▶ [INSTRUCTIONS TO FOLLOW]
Each record must be returned exactly, apart from the pictures, which stay out.

──────

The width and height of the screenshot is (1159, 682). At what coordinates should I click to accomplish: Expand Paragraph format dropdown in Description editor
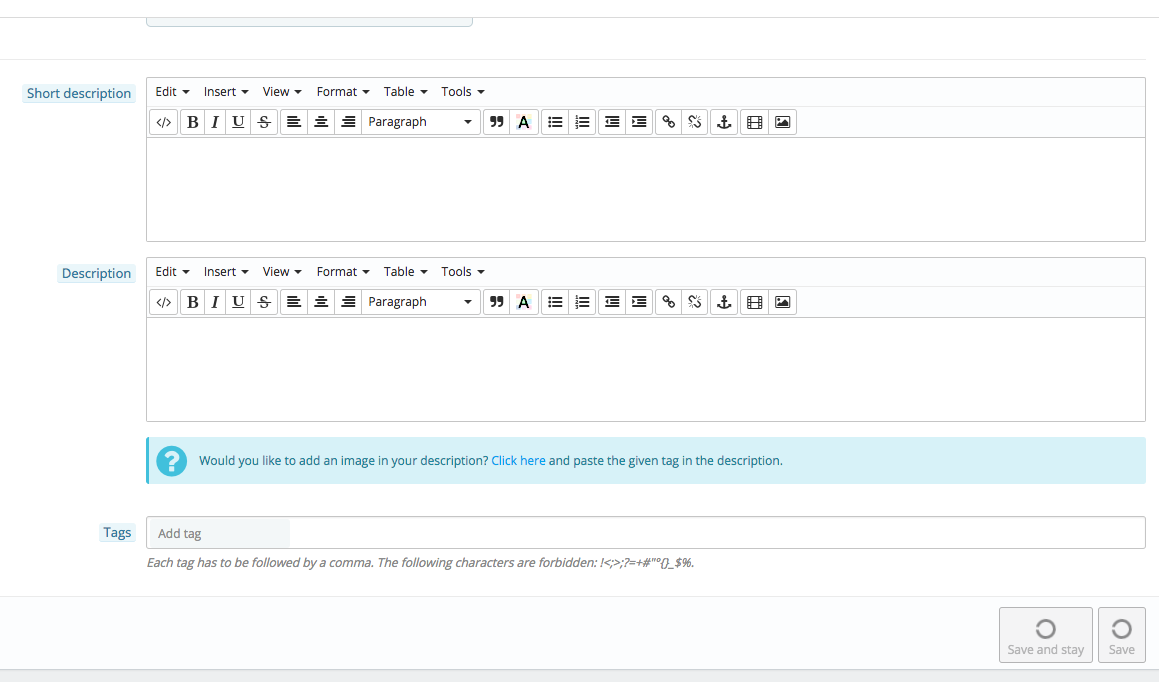[421, 302]
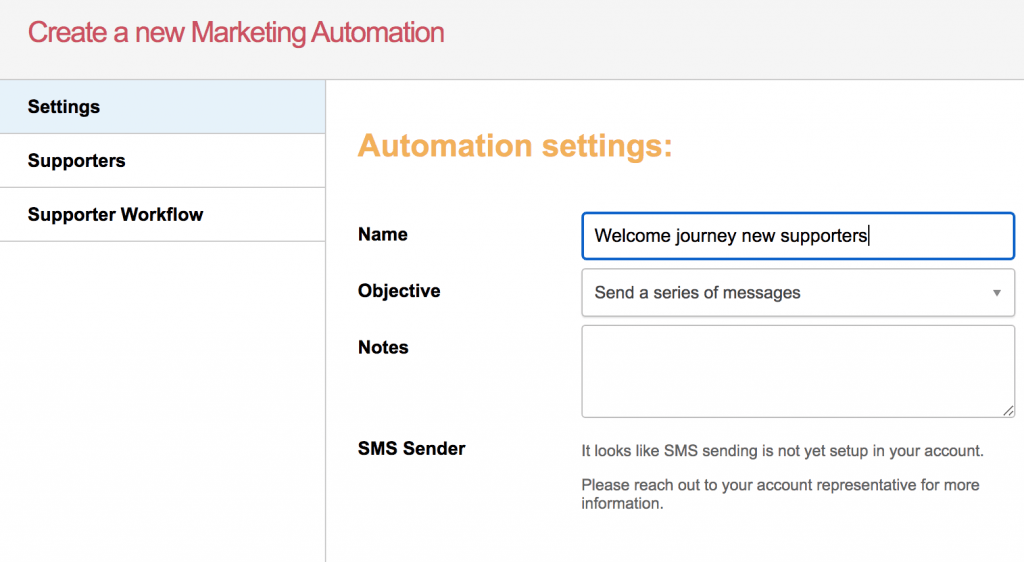Grab the Notes textarea resize handle
This screenshot has width=1024, height=562.
click(x=1008, y=410)
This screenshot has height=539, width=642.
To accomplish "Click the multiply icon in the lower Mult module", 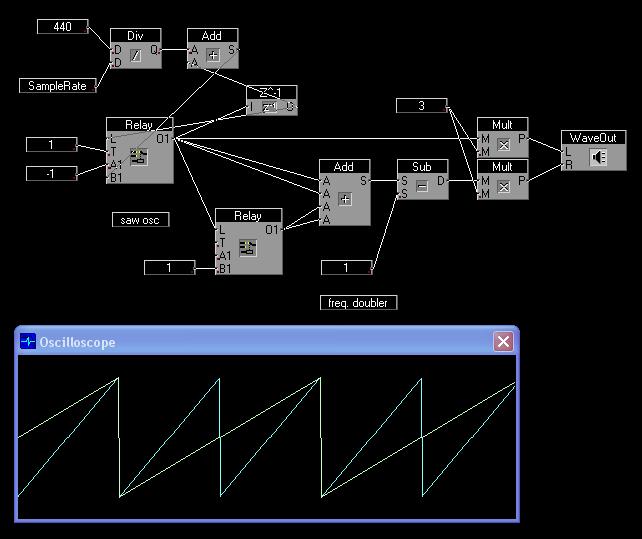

──────

▶ [SOLUTION TO THIS TASK]
The width and height of the screenshot is (1159, 682). At what coordinates should I click to accomplish: Expand Paragraph format dropdown in Description editor
[421, 302]
Grab the Notes textarea resize handle
This screenshot has width=1024, height=562.
click(x=1008, y=410)
This screenshot has height=539, width=642.
To accomplish "Click the multiply icon in the lower Mult module", 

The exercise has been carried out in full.